“To make clay mountains seems paradoxical, yet it seems to be an old idea. Ceramic green glazed wine coolers and honey glazed containers with lids formed like mountains were made during the Han dynasty in China around the 1st century AD. Geologists of the old school made clay analogues of earth movements.
Intrigued to explore the painterly theme of ‘landscape with figures,’ I chose mountain sculptures as my vehicle.

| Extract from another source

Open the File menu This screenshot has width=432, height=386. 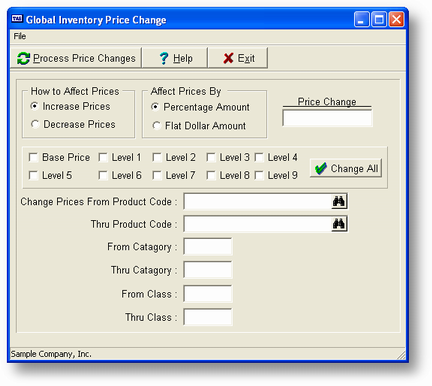[20, 36]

I commissioned Lino Alvarez at La Paloma pottery at Hill End to throw my prototype designs on his pottery wheel. The contours of a clay membrane compressed and drawn by the potter’s hands create a paradox of mound and void where space speaks to volume. My memory became present to material process as simple, hollow clay forms were cut, folded, compressed, inscribed into clouds, rocks, plants, pathways, figures.
Black and white Gold Rush photographs by Beaufoy Merlin in the Hill End Museum inspired the figure of a woman in Victorian dress. Wearing a large sun hat, she clutches a bag of gold and carries a small harp. An ordinary chook has escaped from its pen. Further along the mountain terrain, a personage in a lunar head dress rides side saddle on a donkey. I believe she derives from a small terracotta figurine that I saw on a visit to in the Louvre in Paris.
One imagines that a viewer could bend perceptions of time, space and scale as they cast their gaze over this
sculpture.” — Toni Warburton (
@toniwarburtonartist )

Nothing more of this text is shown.